There is raging pandemonium at the Golden Tulip hotel in Accra.
Hundreds of workers there are currently in a tussle with some management members over welfare issues.
In addition to accusations of nepotism and discrimination, the workers say the management is “collapsing and destroying” the hotel, which is partly owned by the Government of Ghana - 40 percent shares.
The aggrieved workers complained to StarrFMonline.com that they are forced to work under very strenuous conditions due to "lack of logistics and poor salaries."
Led by the local union executives, the aggrieved workers drove out the management from the hotel on August 11, 2014, and has since denied them access into the facility.

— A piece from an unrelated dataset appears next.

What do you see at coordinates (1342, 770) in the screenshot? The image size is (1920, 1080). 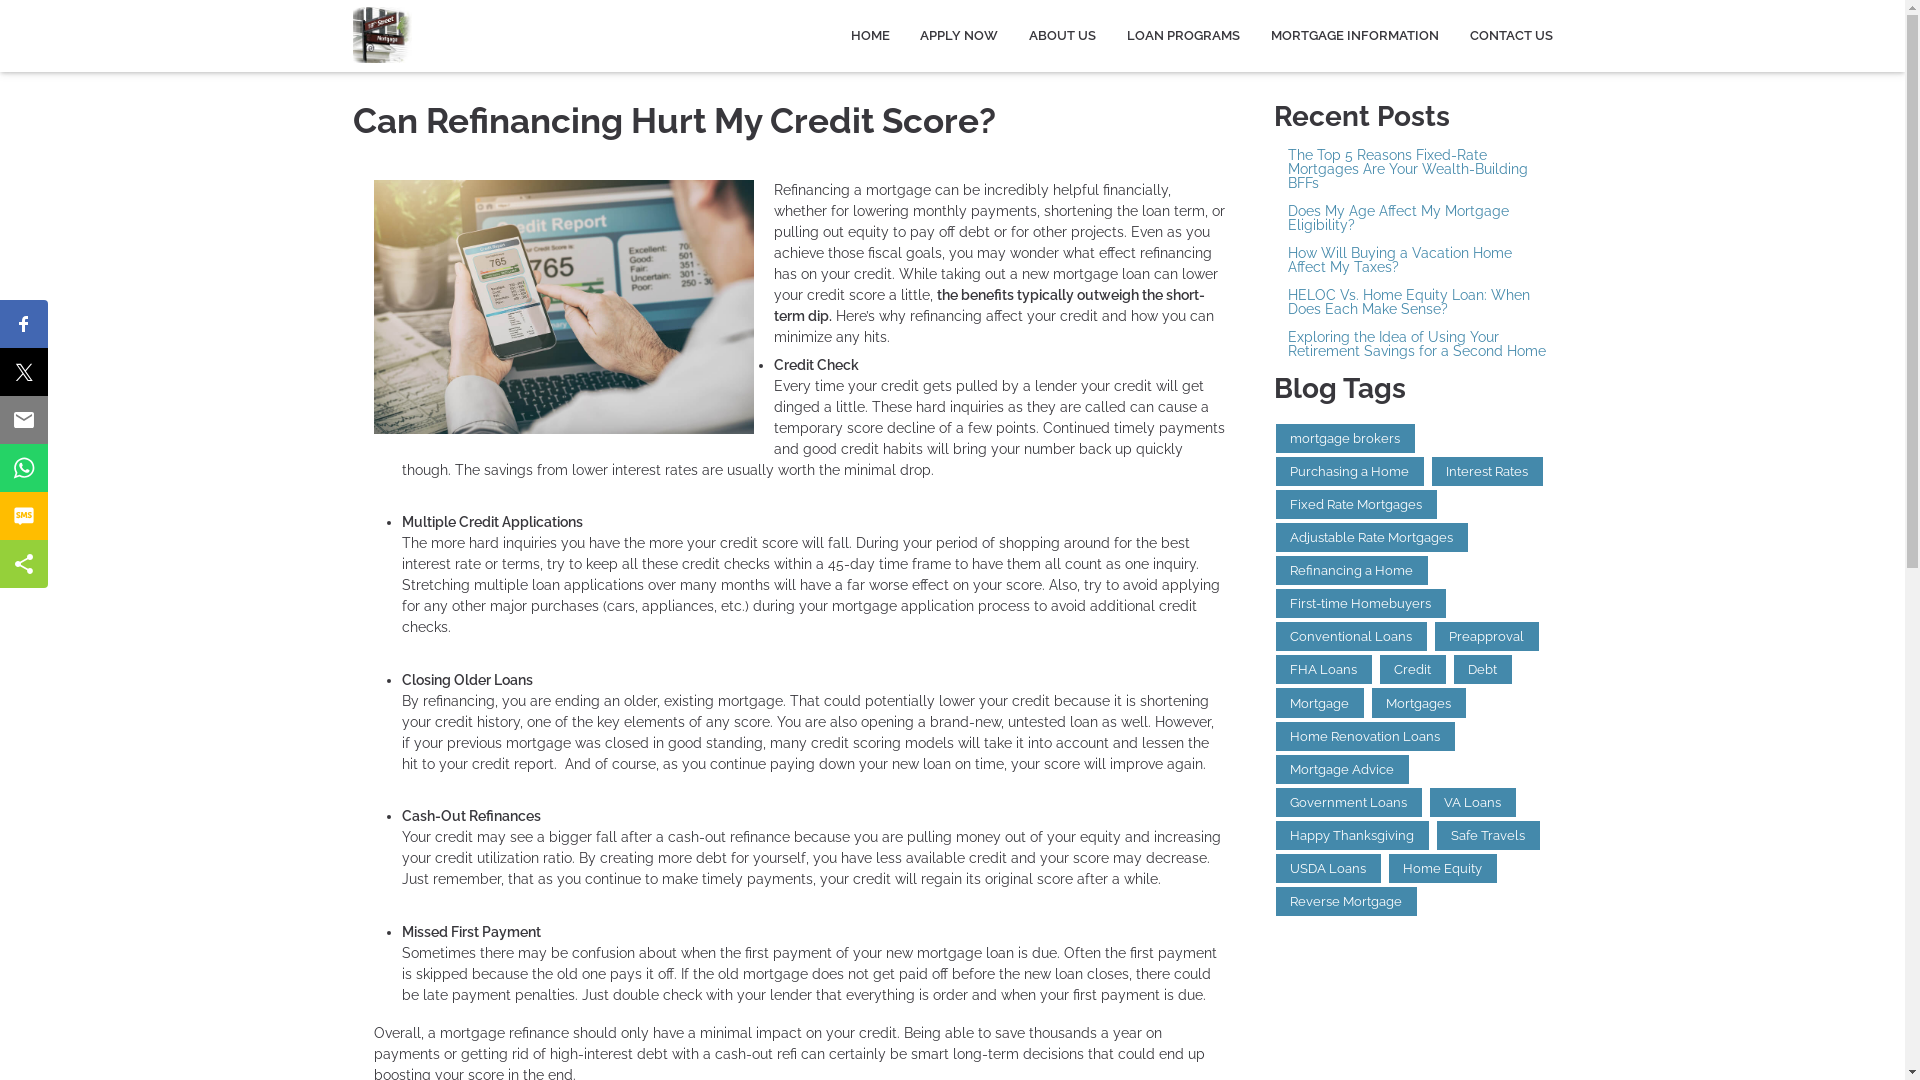 I see `Mortgage Advice` at bounding box center [1342, 770].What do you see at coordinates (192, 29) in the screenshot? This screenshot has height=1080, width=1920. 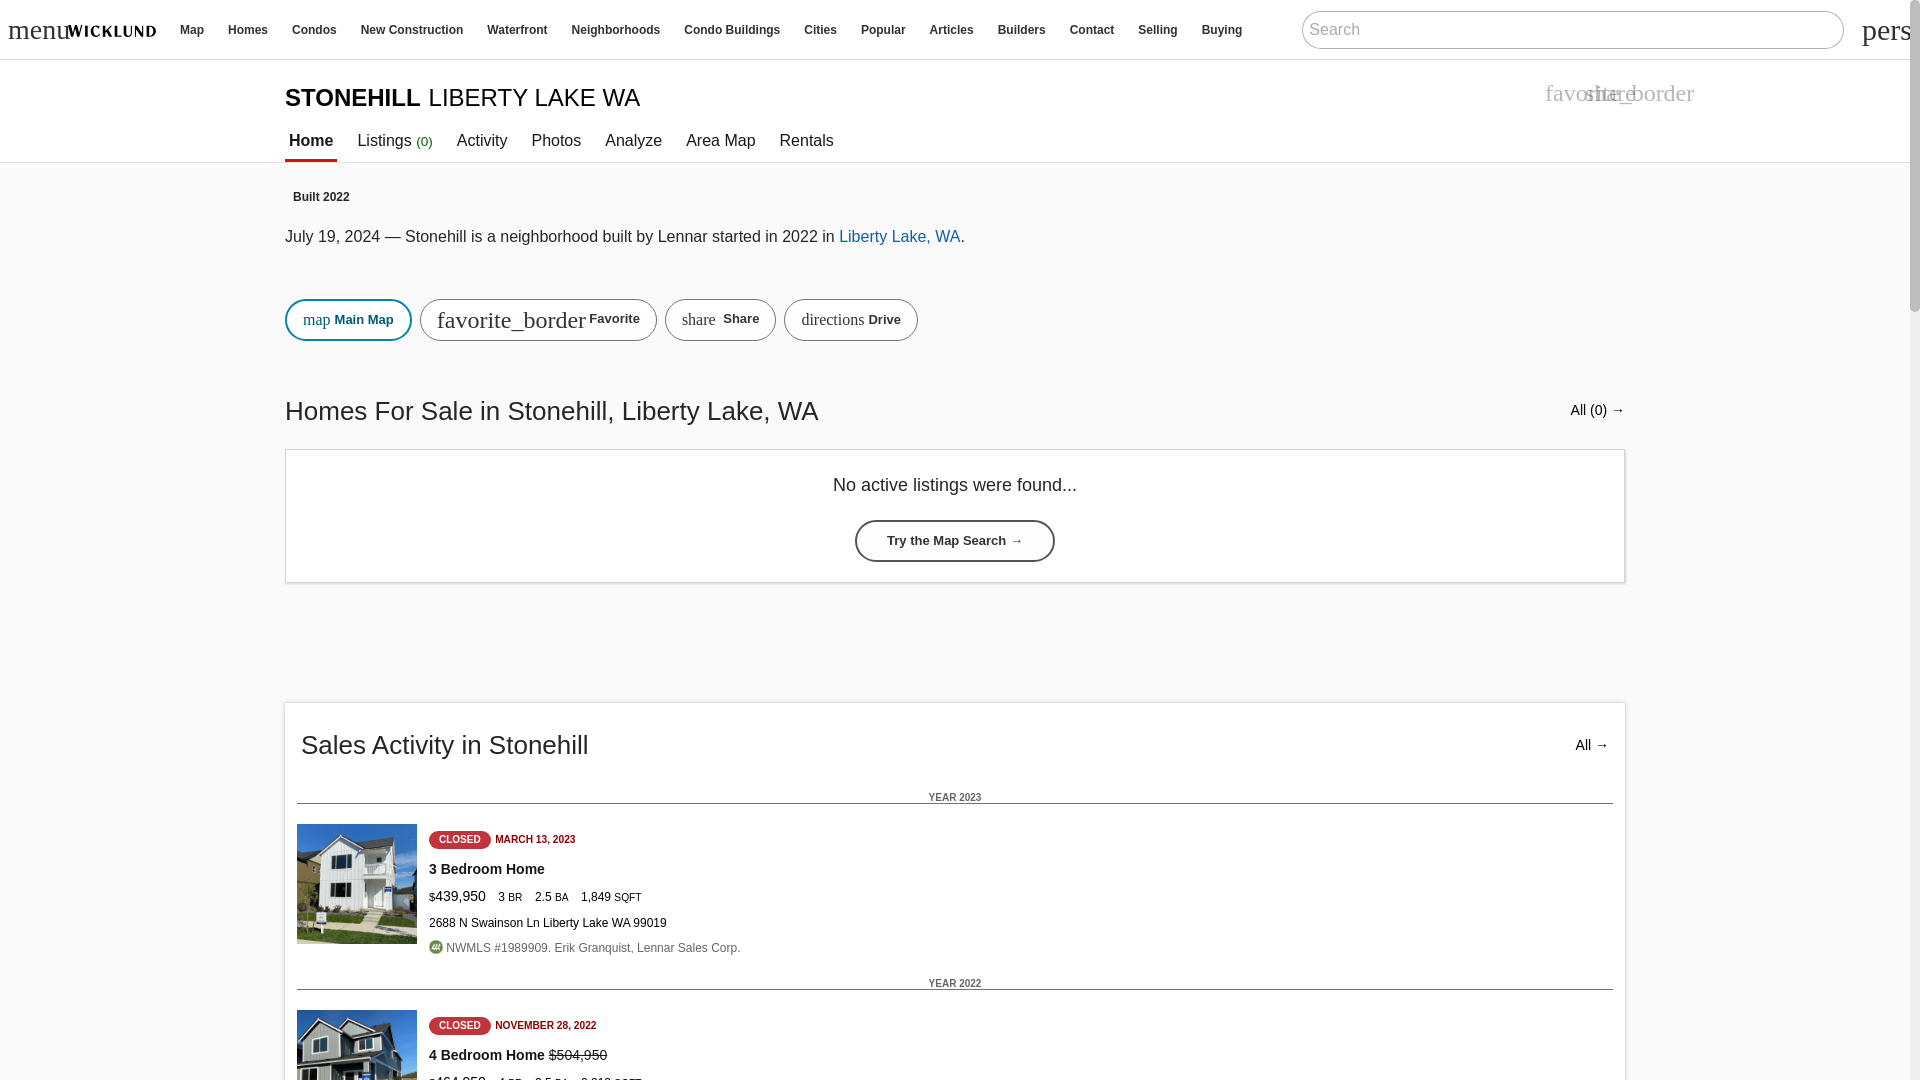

In their attempt to gain entry today, the management members stormed the facility in the company of “private security men and Military Officers," according to union chair Henrietta Boakye, who spoke to StarrFMonline.com.
She said 10 security men attempted arresting some of their union executives, but were “over-powered."
The situation, according to Boakye, angered all the workers, who simultaneously stormed out of the facility and laid down their tools amidst noisy picketing in the hotel’s car park.
They have resolved not to work until the President intervenes in the matter.
They say they had earlier petitioned the president to intervene in the matter and so cancelled a planned a demonstration two weeks ago over the same welfare concerns.
The two parties are currently slugging it out at the hotel, a situation that has brought operations at the facility to a halt.